> [Tasks to complete]
**1)** List every dollar amount that appears in the essay on the "Mental Health Walmart," above the rows.
**2)** In the essay on the "Mental Health Walmart," who led and built Peninsula Counseling Center over a 50-year period?
**3)** Continue the essay on the "Mental Health Walmart" from the point where it stops, in the same voice.

(Text provided begins)

THE
DAWNING OF THE MENTAL HEALTH WALMART
Submitted
to the New York Nonprofit News 12/6/14Andrew Malekoff, Executive Director / CEO, North Shore Child and Family Guidance Center, Roslyn Heights, NY
New York State's scorched earth policy against mid-size and smaller community-based mental health centers and middle-class children and families has come to fruition on Long Island. Recently PSCH, a $100 million NYC-based agency led by a number former OMH officials, decided to let go of the mental health clinics of two long-standing and highly reputable Long Island-based agencies that they took-over just a few years ago with the blessing of OMH. Pederson Krag and Peninsula Counseling Center's (PCC) mental health programs are gone or on their way out, left to be scooped up by other willing suitors. My friend and colleague the late Herb Ruben, a true mental health advocate who led and built PCC during a 50-year period, must be rolling over in his grave.
OMH has been encouraging mergers (aka takeovers) for years. In this case, two deeply-rooted organizations with more than a combined 100 years on Long Island have seen their mental health services thrown to the wind to be picked up and absorbed elsewhere, never to retain what took the better part of a century to build, a strong, trusted and undeniable presence in the local community.
This is the dawning of the age of the Mental Health Walmart. We are in early stages of a sad time of proliferating Medicaid mills, where children and adolescents with mental health problems will be shuffled along a conveyer of would-be evidence-based care administered by fee-for-service workers with no time to address crisis situations or to make even adequate collateral contacts with schools and other relevant people in the children’s lives. Middle-class families are being pushed out of the so-called “system transformation” process and poorer families are seeing the quality of care erode into to a series of half hour, revenue-maximizing, individual sessions.
The transition from a gold standard to a bronze standard of care is well underway. And, this is happening at the same time that almost $6.5 billion is being thrown at the Medicaid-driven acronym-of-the-year DSRIP – Delivery System Reform Incentive Program, a hospital-conglomerate-run initiative with the admirable goal of reducing emergency room visits and hospital readmissions, for Medicaid patients, of course. Another $1.2 billion is being made available for capital projects.

(Text provided ends)
(Recorded information begins)

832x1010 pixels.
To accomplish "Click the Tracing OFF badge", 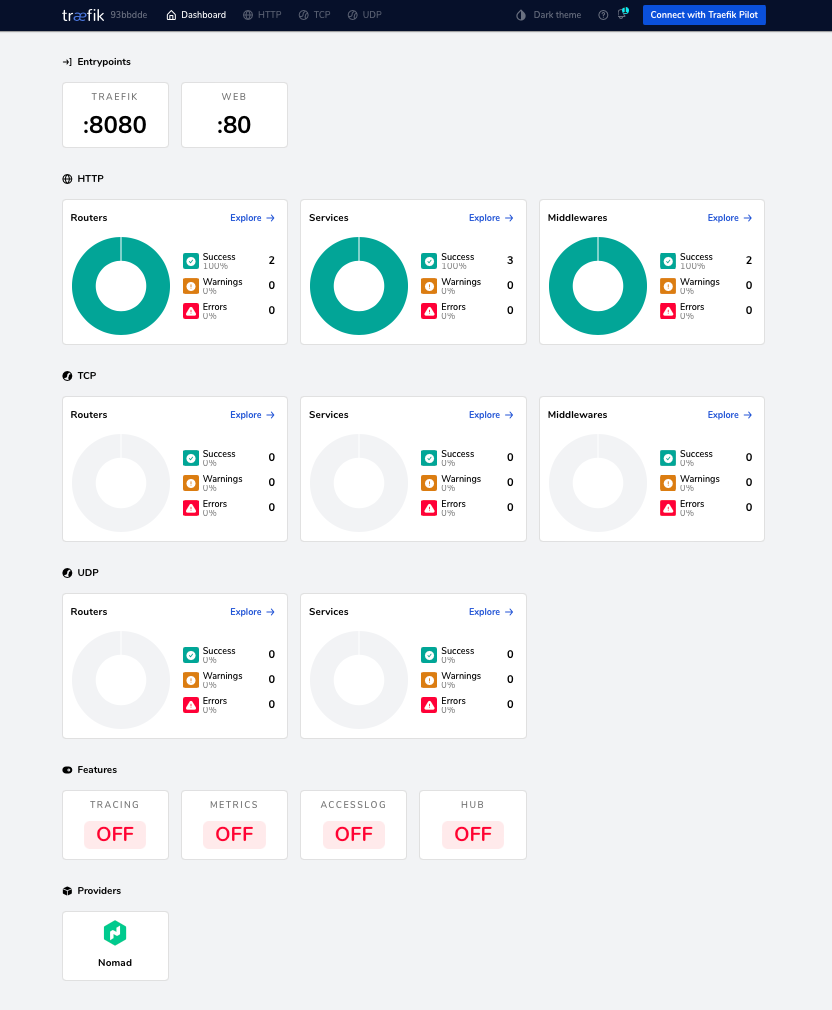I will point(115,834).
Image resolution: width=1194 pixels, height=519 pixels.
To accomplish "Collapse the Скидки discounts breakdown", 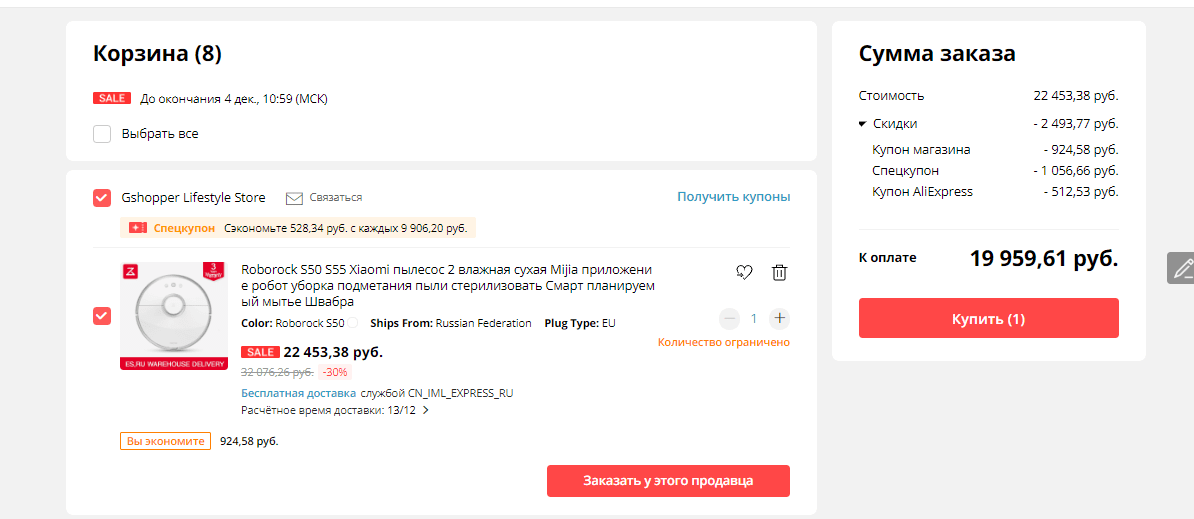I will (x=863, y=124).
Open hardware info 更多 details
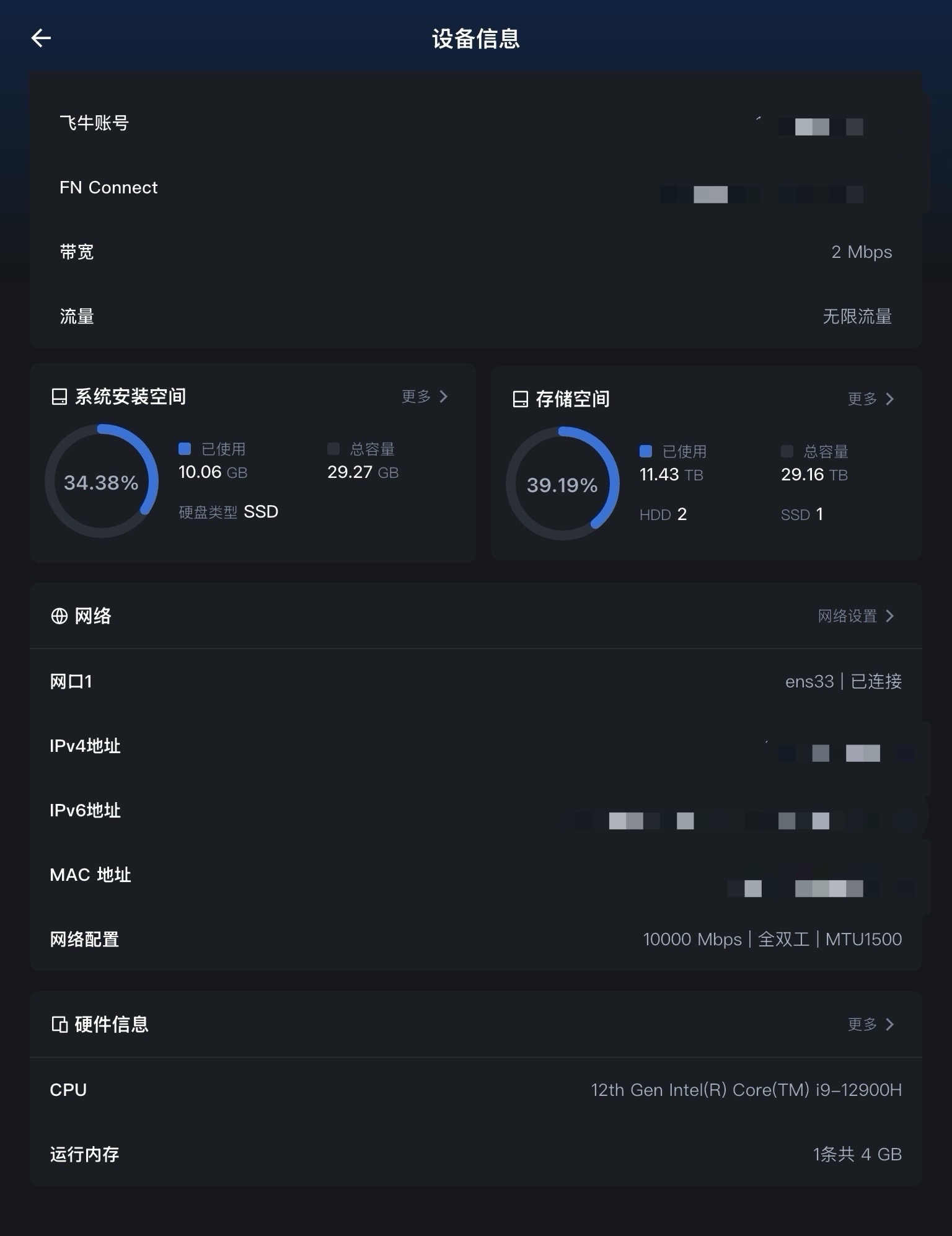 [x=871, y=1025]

(Recorded information ends)

> [Answers for the exercise]
**1)**
$100 million
almost $6.5 billion
$1.2 billion

**2)** Herb Ruben led and built Peninsula Counseling Center over a 50-year period.

**3)**
The other acronyms receiving mere millions are the $7 million to CTAC – Children’s Technical Assistance Center that trains agencies how to best serve Medicaid clients and send those with private insurance packing. And, most recently on board is the $30 million to VAP – Vital Access Provider initiative aimed at helping agencies that are on life support to find ways to become fiscally self-sustaining on a diet of Medicaid-only clients or take steps to be taken over as Pederson Krag and Peninsula before them. And, oh yes, there is another acronym I almost forgot to mention. That is OT – Overtime. According to NYS Comptroller Tom DiNapoli, the New York State Office of Mental Health spends $100 million annually on overtime expenses.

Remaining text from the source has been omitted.